> [INPUT MATERIAL]:
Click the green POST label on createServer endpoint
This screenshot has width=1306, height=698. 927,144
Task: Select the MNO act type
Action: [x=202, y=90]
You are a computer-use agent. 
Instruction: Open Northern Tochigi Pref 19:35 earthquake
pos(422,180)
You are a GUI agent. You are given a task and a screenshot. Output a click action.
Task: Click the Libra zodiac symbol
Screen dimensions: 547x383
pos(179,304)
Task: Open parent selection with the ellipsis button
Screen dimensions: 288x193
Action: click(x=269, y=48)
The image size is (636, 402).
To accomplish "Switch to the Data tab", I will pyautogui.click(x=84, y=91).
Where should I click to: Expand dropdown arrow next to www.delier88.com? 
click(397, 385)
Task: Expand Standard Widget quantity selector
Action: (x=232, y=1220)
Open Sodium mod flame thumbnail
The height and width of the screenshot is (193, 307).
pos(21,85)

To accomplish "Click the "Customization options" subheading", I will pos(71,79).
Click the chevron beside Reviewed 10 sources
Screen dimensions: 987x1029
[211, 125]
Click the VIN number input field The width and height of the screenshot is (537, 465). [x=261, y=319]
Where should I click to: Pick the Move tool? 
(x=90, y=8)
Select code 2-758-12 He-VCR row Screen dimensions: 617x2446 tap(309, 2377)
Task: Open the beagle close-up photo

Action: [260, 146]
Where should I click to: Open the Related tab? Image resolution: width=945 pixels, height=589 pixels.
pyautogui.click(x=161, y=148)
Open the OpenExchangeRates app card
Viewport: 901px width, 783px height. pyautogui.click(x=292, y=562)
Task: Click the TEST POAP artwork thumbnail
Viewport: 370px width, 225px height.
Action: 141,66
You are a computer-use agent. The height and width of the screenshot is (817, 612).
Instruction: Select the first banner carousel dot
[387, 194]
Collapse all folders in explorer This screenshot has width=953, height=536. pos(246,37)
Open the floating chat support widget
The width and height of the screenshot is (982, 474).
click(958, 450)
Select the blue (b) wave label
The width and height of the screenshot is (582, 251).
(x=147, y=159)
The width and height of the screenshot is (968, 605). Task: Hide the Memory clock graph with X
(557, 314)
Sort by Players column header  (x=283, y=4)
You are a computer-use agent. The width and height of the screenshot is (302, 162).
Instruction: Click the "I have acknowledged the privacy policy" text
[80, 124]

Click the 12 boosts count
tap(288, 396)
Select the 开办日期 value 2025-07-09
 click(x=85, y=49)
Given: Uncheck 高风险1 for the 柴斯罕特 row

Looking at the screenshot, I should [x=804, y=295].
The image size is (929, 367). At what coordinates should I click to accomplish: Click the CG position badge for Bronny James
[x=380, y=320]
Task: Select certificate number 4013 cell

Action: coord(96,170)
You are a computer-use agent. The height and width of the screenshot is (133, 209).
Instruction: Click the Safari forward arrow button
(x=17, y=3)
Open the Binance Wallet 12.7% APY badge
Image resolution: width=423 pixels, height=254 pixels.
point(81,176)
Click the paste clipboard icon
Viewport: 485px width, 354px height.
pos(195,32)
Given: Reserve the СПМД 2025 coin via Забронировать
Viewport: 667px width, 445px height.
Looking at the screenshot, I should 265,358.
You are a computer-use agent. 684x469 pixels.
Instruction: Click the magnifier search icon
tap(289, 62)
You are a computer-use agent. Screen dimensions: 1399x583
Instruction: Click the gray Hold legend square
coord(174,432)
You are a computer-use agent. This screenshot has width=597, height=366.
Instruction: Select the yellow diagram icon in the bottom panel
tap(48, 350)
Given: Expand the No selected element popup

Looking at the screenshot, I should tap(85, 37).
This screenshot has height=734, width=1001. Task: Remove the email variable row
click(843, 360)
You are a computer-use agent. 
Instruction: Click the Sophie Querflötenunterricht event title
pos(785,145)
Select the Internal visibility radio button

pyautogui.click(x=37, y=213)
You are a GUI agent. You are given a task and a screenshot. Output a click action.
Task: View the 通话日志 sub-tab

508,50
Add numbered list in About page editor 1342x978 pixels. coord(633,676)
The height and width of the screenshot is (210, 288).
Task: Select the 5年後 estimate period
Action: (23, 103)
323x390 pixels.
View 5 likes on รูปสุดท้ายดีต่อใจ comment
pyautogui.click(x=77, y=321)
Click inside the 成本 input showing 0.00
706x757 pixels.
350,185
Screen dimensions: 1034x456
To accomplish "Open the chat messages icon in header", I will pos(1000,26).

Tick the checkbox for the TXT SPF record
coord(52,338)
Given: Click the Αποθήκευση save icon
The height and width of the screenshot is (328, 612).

> [YOUR ASSIGNMENT]:
Your task is to transcribe the listing above in full and exactly.

> [RESULT OF THIS EXERCISE]:
Click the green POST label on createServer endpoint
This screenshot has width=1306, height=698. 927,144
Task: Select the MNO act type
Action: [x=202, y=90]
You are a computer-use agent. 
Instruction: Open Northern Tochigi Pref 19:35 earthquake
pos(422,180)
You are a GUI agent. You are given a task and a screenshot. Output a click action.
Task: Click the Libra zodiac symbol
Screen dimensions: 547x383
pos(179,304)
Task: Open parent selection with the ellipsis button
Screen dimensions: 288x193
Action: click(x=269, y=48)
The image size is (636, 402).
To accomplish "Switch to the Data tab", I will pyautogui.click(x=84, y=91).
Where should I click to: Expand dropdown arrow next to www.delier88.com? 
click(397, 385)
Task: Expand Standard Widget quantity selector
Action: (x=232, y=1220)
Open Sodium mod flame thumbnail
The height and width of the screenshot is (193, 307).
pos(21,85)

To accomplish "Click the "Customization options" subheading", I will pos(71,79).
Click the chevron beside Reviewed 10 sources
Screen dimensions: 987x1029
[211, 125]
Click the VIN number input field The width and height of the screenshot is (537, 465). [x=261, y=319]
Where should I click to: Pick the Move tool? 
(x=90, y=8)
Select code 2-758-12 He-VCR row Screen dimensions: 617x2446 tap(309, 2377)
Task: Open the beagle close-up photo

Action: [260, 146]
Where should I click to: Open the Related tab? Image resolution: width=945 pixels, height=589 pixels.
pyautogui.click(x=161, y=148)
Open the OpenExchangeRates app card
Viewport: 901px width, 783px height. pyautogui.click(x=292, y=562)
Task: Click the TEST POAP artwork thumbnail
Viewport: 370px width, 225px height.
Action: 141,66
You are a computer-use agent. The height and width of the screenshot is (817, 612).
Instruction: Select the first banner carousel dot
[387, 194]
Collapse all folders in explorer This screenshot has width=953, height=536. pos(246,37)
Open the floating chat support widget
The width and height of the screenshot is (982, 474).
click(958, 450)
Select the blue (b) wave label
The width and height of the screenshot is (582, 251).
(x=147, y=159)
The width and height of the screenshot is (968, 605). Task: Hide the Memory clock graph with X
(557, 314)
Sort by Players column header  (x=283, y=4)
You are a computer-use agent. The width and height of the screenshot is (302, 162).
Instruction: Click the "I have acknowledged the privacy policy" text
[80, 124]

Click the 12 boosts count
tap(288, 396)
Select the 开办日期 value 2025-07-09
 click(x=85, y=49)
Given: Uncheck 高风险1 for the 柴斯罕特 row

Looking at the screenshot, I should [x=804, y=295].
The image size is (929, 367). At what coordinates should I click to accomplish: Click the CG position badge for Bronny James
[x=380, y=320]
Task: Select certificate number 4013 cell

Action: coord(96,170)
You are a computer-use agent. The height and width of the screenshot is (133, 209).
Instruction: Click the Safari forward arrow button
(x=17, y=3)
Open the Binance Wallet 12.7% APY badge
Image resolution: width=423 pixels, height=254 pixels.
point(81,176)
Click the paste clipboard icon
Viewport: 485px width, 354px height.
pos(195,32)
Given: Reserve the СПМД 2025 coin via Забронировать
Viewport: 667px width, 445px height.
Looking at the screenshot, I should 265,358.
You are a computer-use agent. 684x469 pixels.
Instruction: Click the magnifier search icon
tap(289, 62)
You are a computer-use agent. Screen dimensions: 1399x583
Instruction: Click the gray Hold legend square
coord(174,432)
You are a computer-use agent. This screenshot has width=597, height=366.
Instruction: Select the yellow diagram icon in the bottom panel
tap(48, 350)
Given: Expand the No selected element popup

Looking at the screenshot, I should tap(85, 37).
This screenshot has height=734, width=1001. Task: Remove the email variable row
click(843, 360)
You are a computer-use agent. 
Instruction: Click the Sophie Querflötenunterricht event title
pos(785,145)
Select the Internal visibility radio button

pyautogui.click(x=37, y=213)
You are a GUI agent. You are given a task and a screenshot. Output a click action.
Task: View the 通话日志 sub-tab

508,50
Add numbered list in About page editor 1342x978 pixels. coord(633,676)
The height and width of the screenshot is (210, 288).
Task: Select the 5年後 estimate period
Action: (23, 103)
323x390 pixels.
View 5 likes on รูปสุดท้ายดีต่อใจ comment
pyautogui.click(x=77, y=321)
Click inside the 成本 input showing 0.00
706x757 pixels.
350,185
Screen dimensions: 1034x456
To accomplish "Open the chat messages icon in header", I will pos(1000,26).

Tick the checkbox for the TXT SPF record
coord(52,338)
Given: Click the Αποθήκευση save icon
The height and width of the screenshot is (328, 612).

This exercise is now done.